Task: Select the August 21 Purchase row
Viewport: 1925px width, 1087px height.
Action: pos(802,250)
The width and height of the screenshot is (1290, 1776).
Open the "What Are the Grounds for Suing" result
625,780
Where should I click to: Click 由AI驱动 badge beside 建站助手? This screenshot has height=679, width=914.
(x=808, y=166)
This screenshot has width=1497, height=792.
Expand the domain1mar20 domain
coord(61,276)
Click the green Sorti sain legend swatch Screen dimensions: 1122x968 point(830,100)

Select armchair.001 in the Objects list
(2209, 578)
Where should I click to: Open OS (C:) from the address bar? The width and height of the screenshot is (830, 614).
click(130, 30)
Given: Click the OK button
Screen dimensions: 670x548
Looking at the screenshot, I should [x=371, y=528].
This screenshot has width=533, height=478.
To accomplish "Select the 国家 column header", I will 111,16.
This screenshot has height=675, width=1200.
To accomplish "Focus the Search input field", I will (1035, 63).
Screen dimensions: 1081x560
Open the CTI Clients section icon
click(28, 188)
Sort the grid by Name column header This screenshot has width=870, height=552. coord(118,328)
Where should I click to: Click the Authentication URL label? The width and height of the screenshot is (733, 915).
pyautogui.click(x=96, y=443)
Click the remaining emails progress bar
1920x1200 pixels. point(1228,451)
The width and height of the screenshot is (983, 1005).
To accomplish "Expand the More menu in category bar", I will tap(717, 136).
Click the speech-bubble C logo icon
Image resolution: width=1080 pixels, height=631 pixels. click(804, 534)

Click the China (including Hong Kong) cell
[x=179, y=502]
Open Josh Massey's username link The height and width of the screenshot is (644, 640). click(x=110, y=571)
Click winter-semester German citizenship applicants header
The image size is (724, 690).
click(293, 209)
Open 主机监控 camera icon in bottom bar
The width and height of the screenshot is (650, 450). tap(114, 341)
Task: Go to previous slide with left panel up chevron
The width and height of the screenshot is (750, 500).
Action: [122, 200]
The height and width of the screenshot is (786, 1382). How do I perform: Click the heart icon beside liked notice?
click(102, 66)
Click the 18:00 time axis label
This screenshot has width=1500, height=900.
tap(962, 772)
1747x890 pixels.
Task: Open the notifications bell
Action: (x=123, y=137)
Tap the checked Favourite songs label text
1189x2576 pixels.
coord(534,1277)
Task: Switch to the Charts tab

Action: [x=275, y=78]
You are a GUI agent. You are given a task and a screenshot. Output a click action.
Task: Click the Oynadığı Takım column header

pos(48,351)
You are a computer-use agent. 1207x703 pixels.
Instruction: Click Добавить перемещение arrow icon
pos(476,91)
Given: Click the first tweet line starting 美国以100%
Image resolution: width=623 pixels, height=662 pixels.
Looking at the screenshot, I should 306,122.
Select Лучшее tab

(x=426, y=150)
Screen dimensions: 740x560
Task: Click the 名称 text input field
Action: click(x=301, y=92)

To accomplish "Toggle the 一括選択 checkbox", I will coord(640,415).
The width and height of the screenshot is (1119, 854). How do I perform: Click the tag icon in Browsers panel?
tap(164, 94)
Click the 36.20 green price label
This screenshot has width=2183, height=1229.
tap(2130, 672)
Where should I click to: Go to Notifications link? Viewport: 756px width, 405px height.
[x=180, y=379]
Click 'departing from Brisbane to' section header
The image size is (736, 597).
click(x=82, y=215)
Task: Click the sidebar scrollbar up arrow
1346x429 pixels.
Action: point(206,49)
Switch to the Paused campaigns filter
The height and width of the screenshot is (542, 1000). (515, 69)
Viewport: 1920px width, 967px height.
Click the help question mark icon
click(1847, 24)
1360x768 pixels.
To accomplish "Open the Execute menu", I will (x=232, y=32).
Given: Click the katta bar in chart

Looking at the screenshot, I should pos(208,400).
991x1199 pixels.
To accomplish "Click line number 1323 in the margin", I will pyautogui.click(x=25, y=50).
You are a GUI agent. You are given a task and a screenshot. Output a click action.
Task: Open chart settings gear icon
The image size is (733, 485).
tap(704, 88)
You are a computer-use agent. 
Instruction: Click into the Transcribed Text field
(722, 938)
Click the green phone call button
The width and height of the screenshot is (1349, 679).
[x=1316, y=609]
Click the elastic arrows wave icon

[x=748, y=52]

What is being asked: Write out these records again, switching every "Where should I click to" to "Where do I click to" and leaving everything else unchanged.

Written solution:
Task: Select the August 21 Purchase row
Viewport: 1925px width, 1087px height.
Action: pos(802,250)
The width and height of the screenshot is (1290, 1776).
Open the "What Are the Grounds for Suing" result
625,780
Where do I click to: Click 由AI驱动 badge beside 建站助手? This screenshot has height=679, width=914.
(x=808, y=166)
This screenshot has width=1497, height=792.
Expand the domain1mar20 domain
coord(61,276)
Click the green Sorti sain legend swatch Screen dimensions: 1122x968 point(830,100)

Select armchair.001 in the Objects list
(2209, 578)
Where do I click to: Open OS (C:) from the address bar? The width and height of the screenshot is (830, 614).
click(130, 30)
Given: Click the OK button
Screen dimensions: 670x548
Looking at the screenshot, I should [x=371, y=528].
This screenshot has width=533, height=478.
To accomplish "Select the 国家 column header", I will 111,16.
This screenshot has height=675, width=1200.
To accomplish "Focus the Search input field", I will (1035, 63).
Screen dimensions: 1081x560
Open the CTI Clients section icon
click(28, 188)
Sort the grid by Name column header This screenshot has width=870, height=552. coord(118,328)
Where do I click to: Click the Authentication URL label? The width and height of the screenshot is (733, 915).
pyautogui.click(x=96, y=443)
Click the remaining emails progress bar
1920x1200 pixels. point(1228,451)
The width and height of the screenshot is (983, 1005).
To accomplish "Expand the More menu in category bar", I will tap(717, 136).
Click the speech-bubble C logo icon
Image resolution: width=1080 pixels, height=631 pixels. click(804, 534)

Click the China (including Hong Kong) cell
[x=179, y=502]
Open Josh Massey's username link The height and width of the screenshot is (644, 640). click(x=110, y=571)
Click winter-semester German citizenship applicants header
The image size is (724, 690).
click(293, 209)
Open 主机监控 camera icon in bottom bar
The width and height of the screenshot is (650, 450). tap(114, 341)
Task: Go to previous slide with left panel up chevron
The width and height of the screenshot is (750, 500).
Action: [122, 200]
The height and width of the screenshot is (786, 1382). How do I perform: Click the heart icon beside liked notice?
click(102, 66)
Click the 18:00 time axis label
This screenshot has width=1500, height=900.
tap(962, 772)
1747x890 pixels.
Task: Open the notifications bell
Action: (x=123, y=137)
Tap the checked Favourite songs label text
1189x2576 pixels.
coord(534,1277)
Task: Switch to the Charts tab

Action: [x=275, y=78]
You are a GUI agent. You are given a task and a screenshot. Output a click action.
Task: Click the Oynadığı Takım column header

pos(48,351)
You are a computer-use agent. 1207x703 pixels.
Instruction: Click Добавить перемещение arrow icon
pos(476,91)
Given: Click the first tweet line starting 美国以100%
Image resolution: width=623 pixels, height=662 pixels.
Looking at the screenshot, I should 306,122.
Select Лучшее tab

(x=426, y=150)
Screen dimensions: 740x560
Task: Click the 名称 text input field
Action: click(x=301, y=92)

To accomplish "Toggle the 一括選択 checkbox", I will coord(640,415).
The width and height of the screenshot is (1119, 854). How do I perform: Click the tag icon in Browsers panel?
tap(164, 94)
Click the 36.20 green price label
This screenshot has width=2183, height=1229.
tap(2130, 672)
Where do I click to: Go to Notifications link? Viewport: 756px width, 405px height.
[x=180, y=379]
Click 'departing from Brisbane to' section header
The image size is (736, 597).
click(x=82, y=215)
Task: Click the sidebar scrollbar up arrow
1346x429 pixels.
Action: point(206,49)
Switch to the Paused campaigns filter
The height and width of the screenshot is (542, 1000). (515, 69)
Viewport: 1920px width, 967px height.
Click the help question mark icon
click(1847, 24)
1360x768 pixels.
To accomplish "Open the Execute menu", I will (x=232, y=32).
Given: Click the katta bar in chart

Looking at the screenshot, I should pos(208,400).
991x1199 pixels.
To accomplish "Click line number 1323 in the margin", I will pyautogui.click(x=25, y=50).
You are a GUI agent. You are given a task and a screenshot. Output a click action.
Task: Open chart settings gear icon
The image size is (733, 485).
tap(704, 88)
You are a computer-use agent. 
Instruction: Click into the Transcribed Text field
(722, 938)
Click the green phone call button
The width and height of the screenshot is (1349, 679).
[x=1316, y=609]
Click the elastic arrows wave icon

[x=748, y=52]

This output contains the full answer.